* [Your assignment]
A word-for-word restatement of the whole listing is the expected answer.
BEGIN
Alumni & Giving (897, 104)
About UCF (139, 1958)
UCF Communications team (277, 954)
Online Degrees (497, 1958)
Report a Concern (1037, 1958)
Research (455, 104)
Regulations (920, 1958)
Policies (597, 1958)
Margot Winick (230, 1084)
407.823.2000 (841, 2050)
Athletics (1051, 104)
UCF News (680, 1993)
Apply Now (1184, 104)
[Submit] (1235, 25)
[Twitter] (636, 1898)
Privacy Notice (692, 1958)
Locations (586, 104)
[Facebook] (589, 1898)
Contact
END
* [Solution to this task]
Alumni & Giving (897, 104)
About UCF (139, 1958)
UCF Communications team (277, 954)
Online Degrees (497, 1958)
Report a Concern (1037, 1958)
Research (455, 104)
Regulations (920, 1958)
Policies (597, 1958)
Margot Winick (230, 1084)
407.823.2000 (841, 2050)
Athletics (1051, 104)
UCF News (680, 1993)
Apply Now (1184, 104)
[Submit] (1235, 25)
[Twitter] (636, 1898)
Privacy Notice (692, 1958)
Locations (586, 104)
[Facebook] (589, 1898)
Contact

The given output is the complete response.